CARDIAC-LIKE TRANS-DIFFERENTIATION OF HUMAN MEDIASTINAL ADIPOSE DERIVED MESENCHYMAL STEM CELLS AFTER CULTURE IN CARDIOSPHERES CONDITIONED MEDIA
Camilla Siciliano, Chiara Napoletano, Isotta Chimenti, Mohsen Ibrahim, Antonella Calogero, Erino Angelo Rendina, Giorgio Mangino, Gaia Scafetta, Martina Leopizzi, Mariangela Peruzzi, Giacomo Frati and Elena De Falco
University of Rome Sapienza, Faculty of Pharmacy and Medicine, Department of Medical-Surgical Science and Biotechnologies, C.so della Repubblica 79 04100 Latina, Italy.
Abstract:
Nowadays, cardiac regenerative medicine is still facing some limitations because of the complexity to find the most suitable stem cell source and due the low efficiency in trans-differentiation yield achieved in vitro.

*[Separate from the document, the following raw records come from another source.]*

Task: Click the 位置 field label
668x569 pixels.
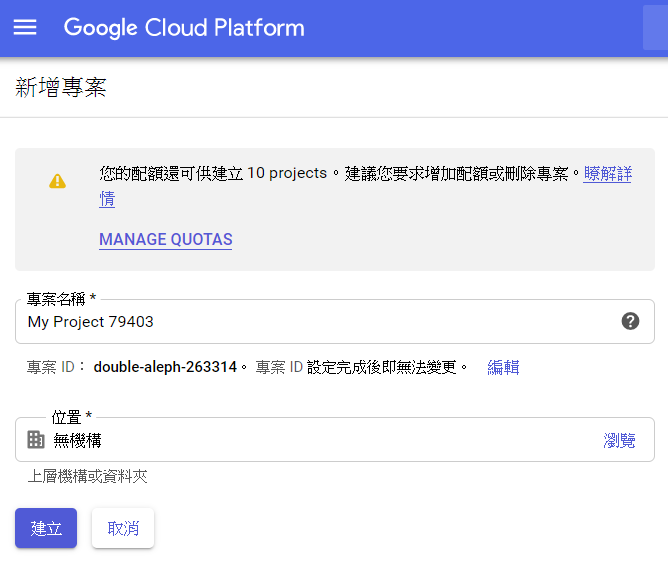Action: (x=71, y=417)
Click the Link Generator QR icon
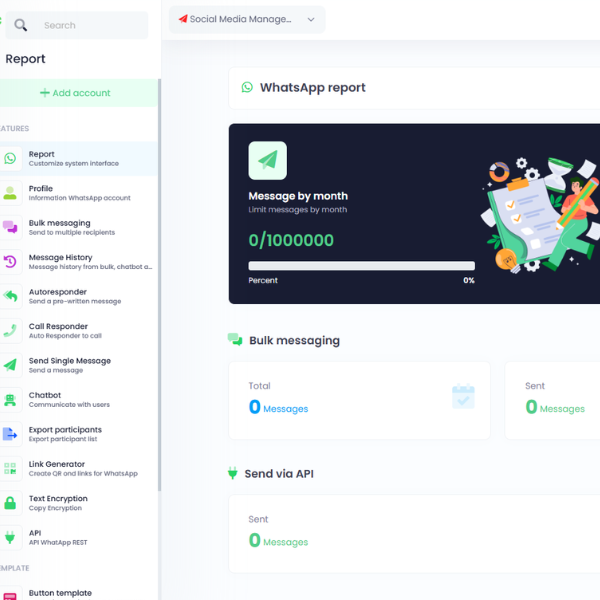Screen dimensions: 600x600 10,468
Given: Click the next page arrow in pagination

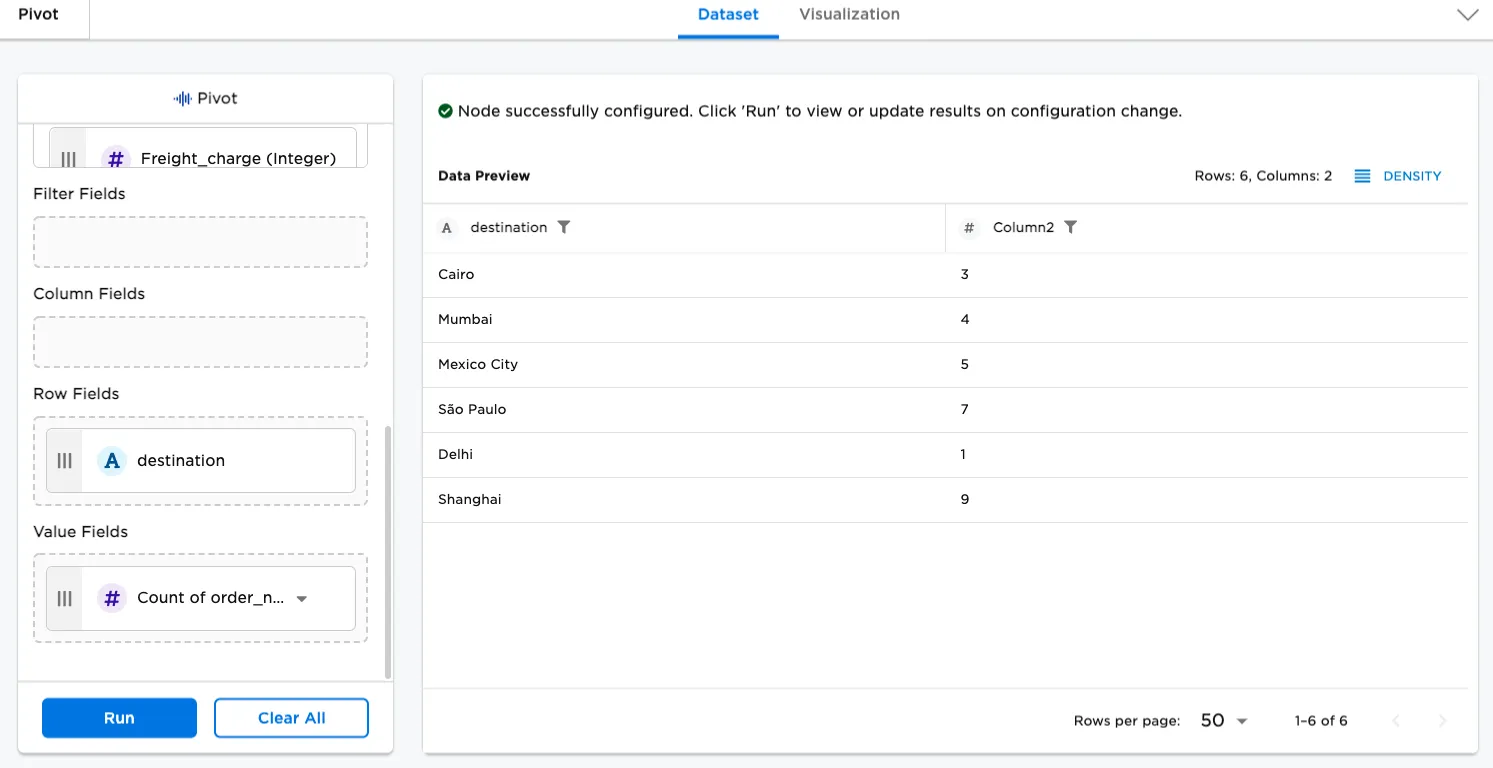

Recently, human Adipose-derived MSCs (hADMSCs) have become an attractive cell source because they have shown to reduce the infarcted area in vivo and that cardiac differentiation of hADMSCs could be achieved spontaneously using 5-Azacytidine or exposing them to extract of rat cardiomyocytes. In 2012 a multi-potent stem cell population from mediastinal depots has been characterized, providing the evidence of a stem cell population in this site of the body. In this study we investigated the potential of human mediastinal Adipose-derived Mesenchymal stem cells (hmADMSCs) to trans-differentiate into a cardiac-like lineage after preconditioning with cardiospheres conditioned media (CCM). Cardiospheres (CSs) are a widely characterized in vitro 3D model of spontaneous niche-like microtissue, housing cardiac progenitor cells and supporting mesenchymal cells. Results indicated that CCM affected cell morphology but not proliferation (p>0.05). RT-PCR data indicated that expression levels of multiple cardiogenic genes (KDR, Nkx2.5, GATA-4, MHC, SMA, c-Kit, Thy-1, TnI, Cx43) are modulated similarly to Cardiospheres (CSs) and comparably to the treatment with 5-Azacitidine. For the first time, we demonstrated that hmADMSCs holds a plastic stem cells pool able to trans-differentiate invitro into cardiac-like lineage.